But on Day 6 I see …

Buffalo Soldiers, a controversial anti-Army (well, really it’s anti-incompetent leadership) film that has languished unreleased for two years because post-9/11, Afghanistan, and Iraq, the filmmakers seem to think the time just isn’t right for the ’00 era’s own Catch-22. Set on a U.S. Army base in West Germany just as the Berlin Wall is starting to tumble, Joaquin Phoenix is excellent as Ray Elwood, a conniving clerk who runs rings around the hapless colonel in charge, played very charmingly by Ed Harris, until Scott Glenn comes to the base and tries to get in the way of Elwood’s schemes. Elwood’s scams aren’t penny-ante stuff—we’re talking arms-running and smack-cooking—but he’s still an extremely likable character, which is quite an achievement. There are some very nice set pieces (a smacked-out tank crew driving through a German street fair then laying waste to a gas station is particularly over-the-top fun), and I found myself really getting into it. An enjoyable mainstream commercial movie—too bad it’s being seen by so few people.

H is the sort of movie I would only see at the film festival, and only then when nothing else is playing. It’s a sort of South Korean Silence of the Lambs with the Hannibal Lector character seeming all the more creepy because he’s also rather ordinary—there’s no charismatic muzzle-wearing going on here—but the mystery lies in the fact that the murders are continuing even with the serial killer banged up in prison. As someone who doesn’t much care for horror movies/gore-fests, it just wasn’t my cup of tea, but if I were an aficionada, I suspect I would’ve liked it even less because it wasn’t terribly innovative (though there is a surprise in the final reel). Although the main investigator was a smart, cool woman, she was directed to show no emotions, and it’s very hard to sympathize with a blank-faced hero.

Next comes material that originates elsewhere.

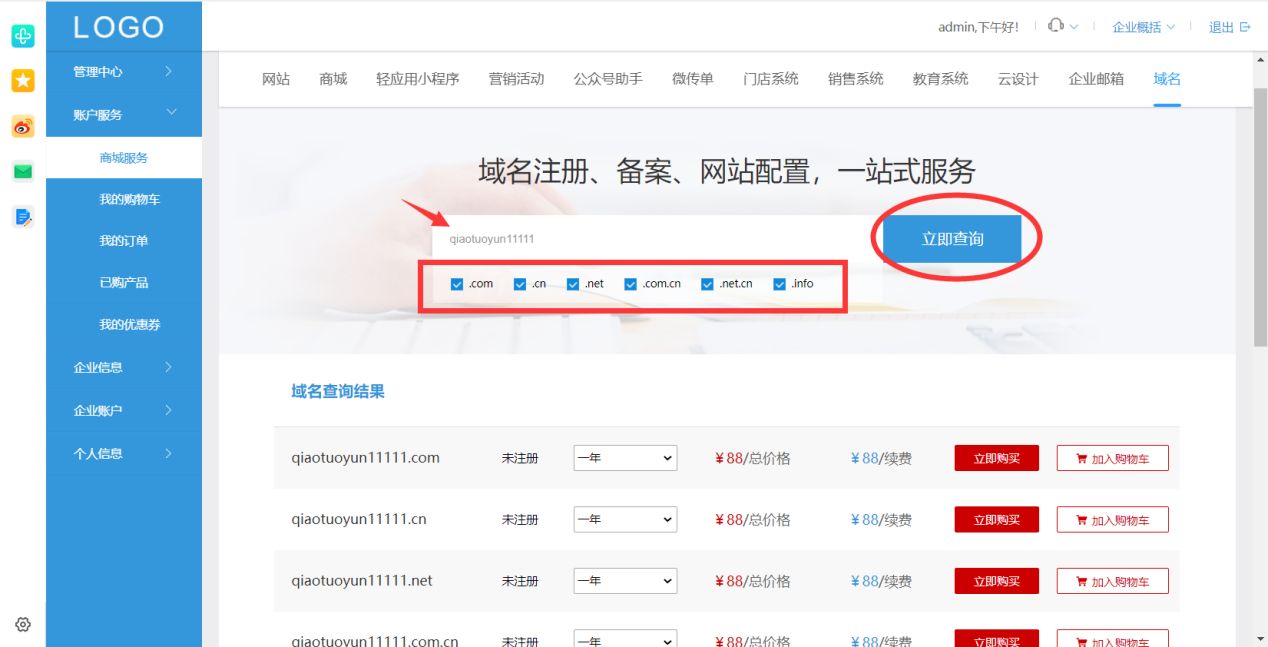The image size is (1268, 647).
Task: Open the 一年 duration dropdown for qiaotuoyun11111.com
Action: pos(625,458)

Like Respiro, The Lover suffered from my having seen it in the context of the film festival. It’s a subtle, melancholy Russian movie about a man who, shortly after her sudden death, discovers his wife was having an affair for years. He finds the lover and over the course of the movie gets to know him rather well. The movie felt like it would be more natural as a stage play—the script was really excellent—and the acting was also very good, but it was rather too slow and ponderous, or at least slower and more ponderous than what I was craving right then.

War hit the spot nicely—although it’s very nationalistic and anti-Chechen, it’s an engaging mainstream commercial movie told from the perspective of a Russian soldier who’s being investigated for his role in a raid on a Chechen stronghold where guerrillas were holding a Danish woman and a Russian soldier as hostages for ransom. Ivan is an English-speaking Russian soldier who was released by the guerrillas because he’s worthless to them; when an English actor, released at the same time so he can amass a 2 million pound ransom for his fiancee, fails to come up with the exorbitant sum, Ivan helps him retrieve Margaret and gain revenge. I suspect that my lack of familiarity with the action genre pumped up my enjoyment—I haven’t seen Rambo or anything from that series, but I suspect there’s nothing really new in War. Still, there were enough other themes amid the shooting—the cruelty of governments who blindly declare their refusal to negotiate with terrorists even as their subjects are hideously abused; the unwillingness of the Russian hierarchy to admit the truth of the situation in the Caucasus; how conscription, especially when conscripts are sent to a dangerous place like Chechnya, turns ordinary men into killers; and the lack of support for Russians too poor to buy their way out of military service who serve their time and return to find zero prospects in civilian life—to satisfy my yearning for “meaning” in the movie.